Im Zentrum eben dieser Bilder, durch einen meisterhaften Schnitt verbunden, steht Will Smith, dessen oft verletzliche Darstellung (die traurig stimmt; sie erinnert an Zeiten, in denen Smith als ernstzunehmender Schauspieler noch zu Transzendenz fähig war) hilft, den oftmals wortgewaltig-einschüchternd auftretenden Muhammad Ali für eine asymptotische Annäherung durch das Medium Film greifbar zu machen, lässt uns Einblick erlangen in die Freunde, Frauen, Gefühle und (Box-)Kämpfe seines Lebens, wobei Mann und Smith in vielen Momenten den Mut zur respektvollen, eben empathischen Leerstelle beweisen. Bild für Bild entsteht das Portrait eines Menschenlebens und ganz nebenbei das Panorama einer Epoche; Manns größtes Verdienst besteht in „Ali“ darin, die Bedeutung der Figur des Muhammad Ali für Millionen von Menschen in ihrem Streben nach Unabhängigkeit, Gleichheit und Freiheit aufgezeigt zu haben. Sicher ist „Ali“ auch das Portrait eines Mannes, der immer der Größte sein wollte und es auch geworden ist, vor allem ist er aber eine Verneigung vor einem Menschen, dessen Willensstärke zur Metapher geworden ist für eine ganze historische Bewegung. Und genau das macht „Ali“ zu einem in vielen Szenen bewegenden Film.

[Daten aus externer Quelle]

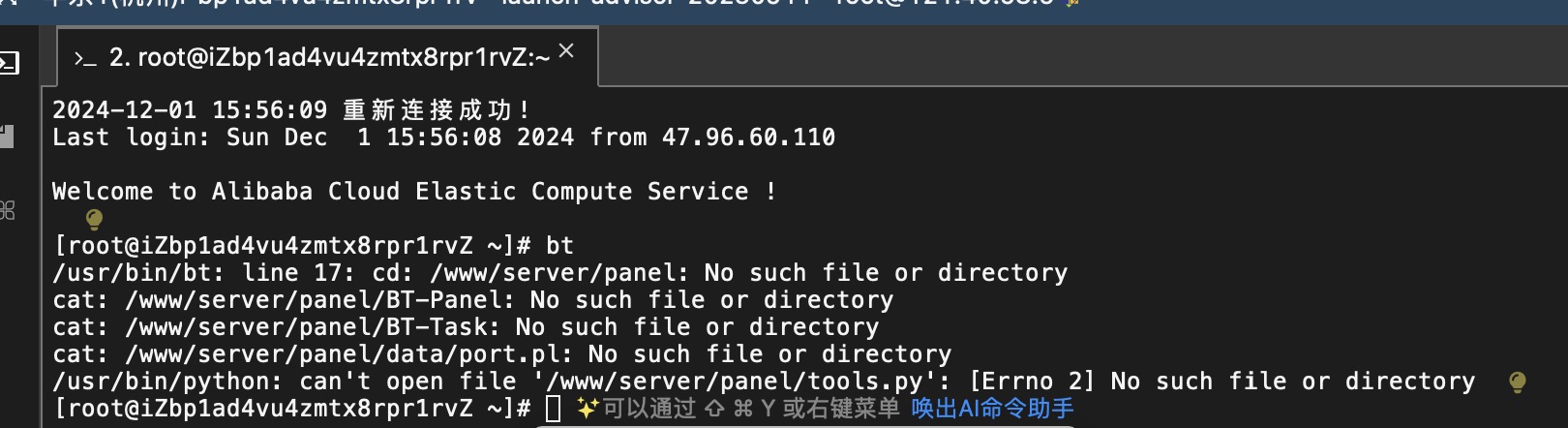Open the 唤出AI命令助手 link

(x=992, y=409)
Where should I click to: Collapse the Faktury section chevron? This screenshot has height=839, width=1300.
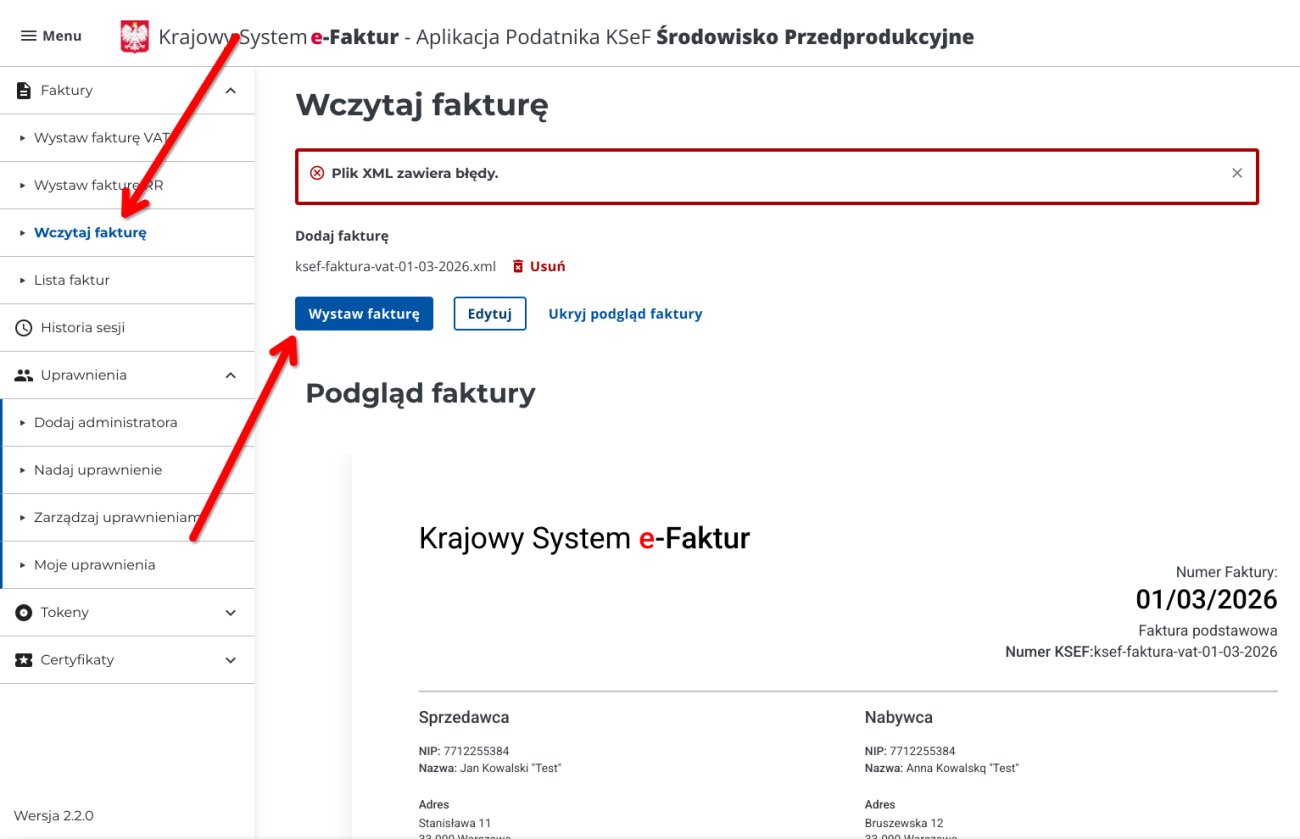230,89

Gegen Ende, kurz vor dem „Rumble in the Jungle“, joggt Ali morgens durch ein Armutsviertel in Kinshasa. Er, aufgrund seines Engagements in der Bürgerrechtsbewegung und seiner offenen Kriegsdienstverweigerung bei der schwarzen Bevölkerung schon jetzt eine Ikone, sammelt eine immer größere Menschentraube um sich, die mit ihm mitläuft und ihn anfeuert: „Ali Bumaye!“ Immer deutlicher mischt sich der – durch und durch großartige – Weltmusiksoundtrack unter die Rufe, die Sonne gewinnt mehr und mehr an Kraft. Überwältigt wird Ali langsamer, kommt irgendwann zum stehen, vor einer Wand voller Graffiti, in denen Ali sämtliche Dinge hinwegfegt, die wie Seuchen auf dem afrikanischen Kontinent wüten: Hunger, Krieg, Tod. Und dann spürt er – spüren wir -, dass er nicht nur der vielleicht größte Boxer aller Zeiten ist, sondern auch einer, der einem ganzen Kontinent, einem ganzen Volk Hoffnung schenkte – umso erschütternder, wenn man bedenkt, wie sehr dieser Kontinent noch heute gebeutelt ist. In den letzten Bildern, in denen Ali ekstatisch seinen Sieg feiert, bricht plötzlich der reinige, kathartische Regen über der versammelten Menschenmasse herein; ja, es gab eine Zeit, in der Afrika hoffen durfte – und Mann macht es in seinem Film zum Menschen-Ort.